Fantasy (Teen), Series, YA Fiction

Review: Children of Daedala by Caighlan Smith – Children of Icarus #2

The second book in a YA fantasy series called Children of Icarus, featuring mythological creatures.


Disclaimer: I received an eARC copy of this book from Netgalley in exchange for an honest review. This does not affect my opinion of the book or the content of my review. This blog contains affiliate links. I make a small commission when you decide to buy books via the Amazon or Book Depository purchase links available in the book review's post.

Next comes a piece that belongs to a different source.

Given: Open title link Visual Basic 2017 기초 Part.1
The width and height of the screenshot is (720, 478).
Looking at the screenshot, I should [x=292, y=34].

When I was approved for this title, I had not realized that it was part of a series. I went through a lot of trouble to order the first book Children of Icarus and read it prior to this one. You can find my review of the first book here. While I did not enjoy the first book, I was determined to not let my previous experience cloud my judgement with this next installment. Here are my thoughts:

Children of Daedala book cover

Children of Daedala

by Caighlan Smith

Published March 1, 2018 by Switch Press
Series: Children of Icarus
ISBN: 1630790869

Data from Goodreads

Summary (Goodreads): Six months alone in the labyrinth has made her strong. But the search for the exit means gambling on an old ‘friend’ and going against everything she’s been taught to survive. You know the labyrinth will have yet more horrors lurking in its depths. You’ve learned few people can be trusted. But freedom is tantalizingly close. Are you ready to take the risk?

My Review

This book is an improvement from the first novel. But not by much. I still didn’t love this story as much as I had hoped. NB: you will definitely not understand this book if you haven’t read the first novel in the series!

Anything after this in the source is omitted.